The Community Digital Library (CDL) is an online and open-source social bookmarking platform that allows you to collaboratively describe and save, search for, and discover webpages related to your interests. We offer a stand-alone website and a Chrome extension, all for free.
To use the CDL, you have three options:
- Full online version: Visit the CDL website, install the Chrome extension, create an account, and begin using the CDL.
- Full offline version: Clone this repository, set up Docker, and run the services locally. This is described in the section below titled "Setting Up the Local Version".
- Hosted backend, local frontend: You can leverage the APIs for the backend of the CDL, and create or extend your own frontend (website or browser extension). The API documentation is here.
Setting Up the Offline Version
Note that the local version is still under development:
- No data is persisted; once the Docker containers stops, all data is lost.
- "Reset Password" will not work due to no access to SendGrid.

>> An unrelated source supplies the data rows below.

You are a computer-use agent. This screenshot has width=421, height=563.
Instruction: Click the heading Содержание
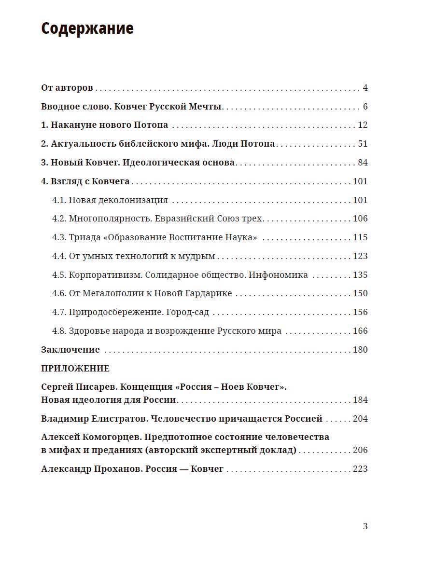pyautogui.click(x=87, y=29)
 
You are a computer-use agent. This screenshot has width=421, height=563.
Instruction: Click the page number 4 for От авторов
pyautogui.click(x=365, y=88)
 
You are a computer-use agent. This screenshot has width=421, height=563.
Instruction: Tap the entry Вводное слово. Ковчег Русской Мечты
pyautogui.click(x=131, y=107)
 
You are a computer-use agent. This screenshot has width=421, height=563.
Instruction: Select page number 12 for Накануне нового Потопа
pyautogui.click(x=363, y=125)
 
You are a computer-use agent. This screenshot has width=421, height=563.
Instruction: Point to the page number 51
pyautogui.click(x=363, y=144)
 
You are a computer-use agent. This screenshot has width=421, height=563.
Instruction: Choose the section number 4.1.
pyautogui.click(x=59, y=200)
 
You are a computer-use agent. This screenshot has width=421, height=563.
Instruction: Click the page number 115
pyautogui.click(x=360, y=237)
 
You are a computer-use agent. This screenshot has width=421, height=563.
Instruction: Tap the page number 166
pyautogui.click(x=360, y=331)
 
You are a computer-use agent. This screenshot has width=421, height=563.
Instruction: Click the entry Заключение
pyautogui.click(x=70, y=350)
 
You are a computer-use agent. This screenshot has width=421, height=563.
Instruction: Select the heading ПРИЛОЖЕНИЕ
pyautogui.click(x=75, y=369)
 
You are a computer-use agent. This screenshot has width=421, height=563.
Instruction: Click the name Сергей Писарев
pyautogui.click(x=78, y=387)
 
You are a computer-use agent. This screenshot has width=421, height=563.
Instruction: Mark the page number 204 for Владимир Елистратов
pyautogui.click(x=360, y=419)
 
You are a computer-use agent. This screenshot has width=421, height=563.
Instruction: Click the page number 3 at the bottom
pyautogui.click(x=365, y=526)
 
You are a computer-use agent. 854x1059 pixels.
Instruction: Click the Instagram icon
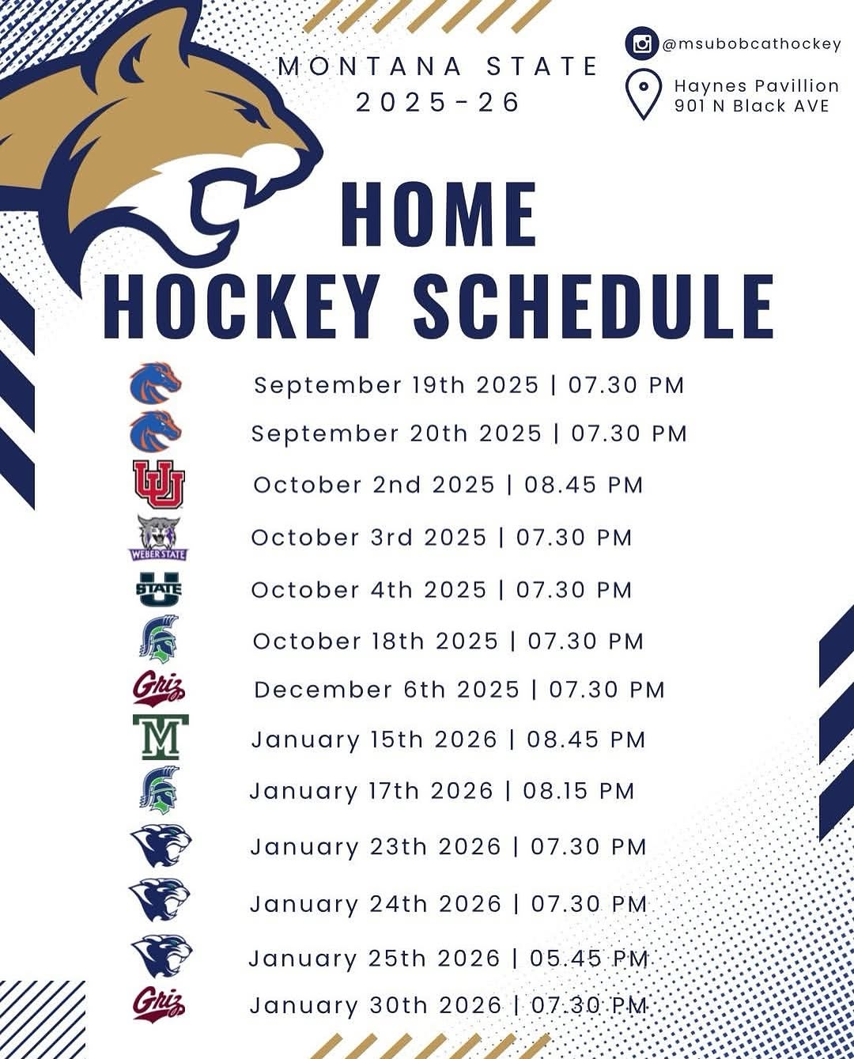pos(642,43)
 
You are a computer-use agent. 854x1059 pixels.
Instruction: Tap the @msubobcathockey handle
pos(751,44)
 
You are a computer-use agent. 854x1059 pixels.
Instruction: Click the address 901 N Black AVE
pos(751,106)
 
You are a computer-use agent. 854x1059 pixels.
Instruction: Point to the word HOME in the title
pos(439,214)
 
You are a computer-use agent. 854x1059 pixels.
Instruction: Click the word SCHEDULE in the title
pos(593,307)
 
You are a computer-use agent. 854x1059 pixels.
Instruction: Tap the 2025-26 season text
pos(438,102)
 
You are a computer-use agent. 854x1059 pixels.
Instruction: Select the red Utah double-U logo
pos(158,485)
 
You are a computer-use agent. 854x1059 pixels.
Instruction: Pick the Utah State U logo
pos(158,589)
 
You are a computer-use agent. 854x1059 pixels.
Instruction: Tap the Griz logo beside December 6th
pos(158,688)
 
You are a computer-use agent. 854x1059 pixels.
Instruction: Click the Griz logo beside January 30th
pos(158,1004)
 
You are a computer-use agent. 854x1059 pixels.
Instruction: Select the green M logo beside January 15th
pos(160,737)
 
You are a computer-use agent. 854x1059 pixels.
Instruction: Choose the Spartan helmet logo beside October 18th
pos(159,639)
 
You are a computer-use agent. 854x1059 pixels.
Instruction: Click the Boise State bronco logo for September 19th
pos(156,382)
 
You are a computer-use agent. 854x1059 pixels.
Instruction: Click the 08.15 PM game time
pos(579,791)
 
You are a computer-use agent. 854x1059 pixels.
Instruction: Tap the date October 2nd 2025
pos(373,485)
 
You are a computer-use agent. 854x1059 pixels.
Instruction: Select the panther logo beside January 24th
pos(160,900)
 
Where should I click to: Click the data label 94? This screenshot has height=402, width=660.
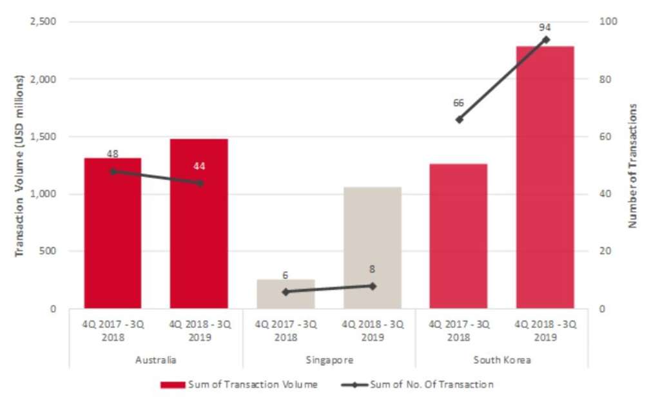545,27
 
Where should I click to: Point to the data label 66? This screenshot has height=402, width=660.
459,102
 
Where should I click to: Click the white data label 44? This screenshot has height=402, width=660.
199,166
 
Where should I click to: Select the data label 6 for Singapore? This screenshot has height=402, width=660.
285,276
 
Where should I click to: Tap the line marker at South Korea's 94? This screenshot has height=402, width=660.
545,39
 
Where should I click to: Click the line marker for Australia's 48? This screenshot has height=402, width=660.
113,171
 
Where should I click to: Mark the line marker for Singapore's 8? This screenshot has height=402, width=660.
372,285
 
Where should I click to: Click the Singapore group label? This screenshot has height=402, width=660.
329,360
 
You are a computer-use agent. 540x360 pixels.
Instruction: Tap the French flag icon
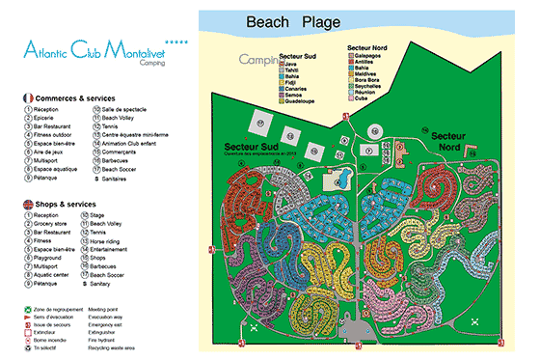(x=26, y=98)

- Docker and Docker Compose
- Docker Desktop for Windows
- Configuring Docker for OpenSearch. If you are running on Windows (and thus using WSL for Docker), then follow these directions for increasing vm.max_map_count.
open powershell
wsl -d docker-desktop
sysctl -w vm.max_map_count=262144
- With all of the Docker containers, packages, and models, the total size is ~10GB. Without Neural, it is ~3GB.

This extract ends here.